__WHAT IS BEING ASKED__:
Reproduce every one of the records below verbatim, line by line, without changing any character.
[Start of MATERIAL SUPPLIED]
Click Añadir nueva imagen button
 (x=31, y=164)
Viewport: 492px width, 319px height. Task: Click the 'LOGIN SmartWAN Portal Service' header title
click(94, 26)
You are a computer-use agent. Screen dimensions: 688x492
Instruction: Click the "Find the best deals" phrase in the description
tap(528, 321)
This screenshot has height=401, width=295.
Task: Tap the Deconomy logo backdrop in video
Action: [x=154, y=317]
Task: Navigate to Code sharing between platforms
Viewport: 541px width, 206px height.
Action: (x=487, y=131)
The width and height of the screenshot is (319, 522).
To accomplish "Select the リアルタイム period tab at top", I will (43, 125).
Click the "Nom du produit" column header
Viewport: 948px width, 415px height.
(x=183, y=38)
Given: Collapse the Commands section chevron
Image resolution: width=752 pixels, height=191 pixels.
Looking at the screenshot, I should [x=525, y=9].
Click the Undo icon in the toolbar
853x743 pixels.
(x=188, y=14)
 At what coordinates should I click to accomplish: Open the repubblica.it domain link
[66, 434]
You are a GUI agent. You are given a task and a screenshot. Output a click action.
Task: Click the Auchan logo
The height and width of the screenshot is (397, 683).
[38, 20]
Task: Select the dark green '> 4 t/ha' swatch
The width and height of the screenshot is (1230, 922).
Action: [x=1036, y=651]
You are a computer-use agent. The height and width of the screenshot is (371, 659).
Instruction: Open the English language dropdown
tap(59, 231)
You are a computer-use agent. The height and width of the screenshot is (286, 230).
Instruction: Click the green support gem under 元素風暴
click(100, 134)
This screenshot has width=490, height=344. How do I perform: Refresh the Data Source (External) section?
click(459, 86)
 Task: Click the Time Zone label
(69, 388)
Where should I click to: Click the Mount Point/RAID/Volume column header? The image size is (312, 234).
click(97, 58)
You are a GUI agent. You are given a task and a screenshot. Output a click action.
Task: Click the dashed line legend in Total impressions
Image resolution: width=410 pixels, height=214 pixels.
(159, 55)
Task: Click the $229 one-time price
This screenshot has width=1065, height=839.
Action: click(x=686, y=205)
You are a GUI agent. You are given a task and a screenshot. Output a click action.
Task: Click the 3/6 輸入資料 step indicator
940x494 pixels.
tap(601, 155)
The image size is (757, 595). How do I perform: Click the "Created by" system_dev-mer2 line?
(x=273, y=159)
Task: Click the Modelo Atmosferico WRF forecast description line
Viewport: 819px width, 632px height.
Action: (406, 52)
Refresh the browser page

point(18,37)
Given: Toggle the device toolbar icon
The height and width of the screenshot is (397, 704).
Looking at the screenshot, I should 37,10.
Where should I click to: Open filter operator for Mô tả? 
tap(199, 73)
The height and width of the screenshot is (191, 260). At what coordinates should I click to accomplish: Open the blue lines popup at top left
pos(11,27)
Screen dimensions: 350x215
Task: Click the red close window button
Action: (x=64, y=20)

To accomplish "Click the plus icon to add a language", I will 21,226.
[End of MATERIAL SUPPLIED]
__THE RESPONSE__:
Click Añadir nueva imagen button
 (x=31, y=164)
Viewport: 492px width, 319px height. Task: Click the 'LOGIN SmartWAN Portal Service' header title
click(94, 26)
You are a computer-use agent. Screen dimensions: 688x492
Instruction: Click the "Find the best deals" phrase in the description
tap(528, 321)
This screenshot has height=401, width=295.
Task: Tap the Deconomy logo backdrop in video
Action: [x=154, y=317]
Task: Navigate to Code sharing between platforms
Viewport: 541px width, 206px height.
Action: (x=487, y=131)
The width and height of the screenshot is (319, 522).
To accomplish "Select the リアルタイム period tab at top", I will (43, 125).
Click the "Nom du produit" column header
Viewport: 948px width, 415px height.
(x=183, y=38)
Given: Collapse the Commands section chevron
Image resolution: width=752 pixels, height=191 pixels.
Looking at the screenshot, I should [x=525, y=9].
Click the Undo icon in the toolbar
853x743 pixels.
(x=188, y=14)
 At what coordinates should I click to accomplish: Open the repubblica.it domain link
[66, 434]
You are a GUI agent. You are given a task and a screenshot. Output a click action.
Task: Click the Auchan logo
The height and width of the screenshot is (397, 683).
[38, 20]
Task: Select the dark green '> 4 t/ha' swatch
The width and height of the screenshot is (1230, 922).
Action: [x=1036, y=651]
You are a computer-use agent. The height and width of the screenshot is (371, 659).
Instruction: Open the English language dropdown
tap(59, 231)
You are a computer-use agent. The height and width of the screenshot is (286, 230).
Instruction: Click the green support gem under 元素風暴
click(100, 134)
This screenshot has width=490, height=344. How do I perform: Refresh the Data Source (External) section?
click(459, 86)
 Task: Click the Time Zone label
(69, 388)
Where should I click to: Click the Mount Point/RAID/Volume column header? The image size is (312, 234).
click(97, 58)
You are a GUI agent. You are given a task and a screenshot. Output a click action.
Task: Click the dashed line legend in Total impressions
Image resolution: width=410 pixels, height=214 pixels.
(159, 55)
Task: Click the $229 one-time price
This screenshot has width=1065, height=839.
Action: click(x=686, y=205)
You are a GUI agent. You are given a task and a screenshot. Output a click action.
Task: Click the 3/6 輸入資料 step indicator
940x494 pixels.
tap(601, 155)
The image size is (757, 595). How do I perform: Click the "Created by" system_dev-mer2 line?
(x=273, y=159)
Task: Click the Modelo Atmosferico WRF forecast description line
Viewport: 819px width, 632px height.
Action: (406, 52)
Refresh the browser page

point(18,37)
Given: Toggle the device toolbar icon
The height and width of the screenshot is (397, 704).
Looking at the screenshot, I should 37,10.
Where should I click to: Open filter operator for Mô tả? 
tap(199, 73)
The height and width of the screenshot is (191, 260). At what coordinates should I click to accomplish: Open the blue lines popup at top left
pos(11,27)
Screen dimensions: 350x215
Task: Click the red close window button
Action: (x=64, y=20)

To accomplish "Click the plus icon to add a language", I will 21,226.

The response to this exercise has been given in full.